Well into the trial, the appellant sought to question Dr. Vernon Carter about whether he would use cryosurgery on a lesion as large as ten millimeters. An objection was timely made and the attorneys discussed at length with the court whether this was at variance from the court’s pre-trial order. The trial court ruled that it was at variance and prohibited the inquiry. It was not a broad arbitrary order but, indeed, a specific one. There is no doubt it was entered well before the trial with notice to both parties.
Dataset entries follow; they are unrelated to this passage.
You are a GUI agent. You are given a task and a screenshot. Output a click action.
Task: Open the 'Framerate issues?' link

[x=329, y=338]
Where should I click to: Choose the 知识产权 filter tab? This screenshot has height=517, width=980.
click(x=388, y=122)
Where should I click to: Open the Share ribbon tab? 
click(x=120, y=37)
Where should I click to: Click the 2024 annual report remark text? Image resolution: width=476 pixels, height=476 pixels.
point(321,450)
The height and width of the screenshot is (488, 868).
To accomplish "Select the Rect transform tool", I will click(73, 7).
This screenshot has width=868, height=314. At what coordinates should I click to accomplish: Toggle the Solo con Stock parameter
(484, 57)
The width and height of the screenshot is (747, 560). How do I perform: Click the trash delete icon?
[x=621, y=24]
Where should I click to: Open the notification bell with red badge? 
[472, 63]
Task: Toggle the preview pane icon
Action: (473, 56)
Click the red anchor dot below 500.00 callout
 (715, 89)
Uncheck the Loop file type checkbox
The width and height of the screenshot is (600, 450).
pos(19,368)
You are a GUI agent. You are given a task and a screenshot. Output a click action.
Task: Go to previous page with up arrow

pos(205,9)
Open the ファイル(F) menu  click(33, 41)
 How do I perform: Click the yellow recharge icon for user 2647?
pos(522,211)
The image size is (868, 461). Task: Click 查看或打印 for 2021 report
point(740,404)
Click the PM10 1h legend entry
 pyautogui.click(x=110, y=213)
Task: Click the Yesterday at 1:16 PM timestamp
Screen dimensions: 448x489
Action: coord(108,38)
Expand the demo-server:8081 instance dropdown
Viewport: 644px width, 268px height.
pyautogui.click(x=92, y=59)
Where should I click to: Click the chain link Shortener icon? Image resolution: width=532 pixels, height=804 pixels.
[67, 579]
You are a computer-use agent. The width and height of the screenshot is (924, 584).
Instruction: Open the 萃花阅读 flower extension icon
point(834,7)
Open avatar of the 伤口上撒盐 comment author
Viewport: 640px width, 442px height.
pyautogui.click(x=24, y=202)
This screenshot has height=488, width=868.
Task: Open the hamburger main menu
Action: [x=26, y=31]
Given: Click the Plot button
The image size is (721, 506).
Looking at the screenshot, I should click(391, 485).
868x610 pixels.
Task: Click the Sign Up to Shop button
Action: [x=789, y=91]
The order noted the names of the attorneys present for both parties when the order was made. There was no exception made to the order until it came up during the cross-examination of Dr. Carter. Such pre-trial orders, permitted by ARCP, Rule 16, are valuable tools in handling litigation in an orderly and efficient manner. We find no abuse of discretion by the court in limiting the appellant to his theory that the appellee was negligent because he failed to order another biopsy.

The second issue concerns the cross-examination of Dr. Thomas Jansen, a dermatologist who testified for the appellee as an expert. During his cross-examination appellant sought to show that Dr. Jansen had a financial interest in the outcome of the case. In-camera the doctor was asked whether he had such an interest and Dr. Jansen said that he did not. He was then asked if a judgment was entered against Dr. Albright whether it would cause Dr. Jansen’s insurance rates to rise. Dr. Jansen essentially answered that he was not sure, and said, “I suspect that any suit that is found in favor or against the insurance company causes an adjustment in experience; . . . . ”

We cannot say the trial court abused its discretion in preventing this line of cross-examination. The specific argument that Dr. Jansen’s malpractice insurance might go up was considered too speculative by the trial court and any value that might be attached to it would be far outweighed by a prejudicial impact. We cannot say the court abused its discretion in finding that it was not proper relevant evidence that the appellant was entitled to present to the jury to show bias and prejudice. Firestone Tire & Rubber Co. v. Little, 276 Ark. 511, 639 S.W.2d 726 (1982). The appellant was allowed to ask the doctor in front of the jury how much he was paid to testify and who would pay him. He answered that his fee would be $5,000 to $6,000 and Dr. Albright would pay him.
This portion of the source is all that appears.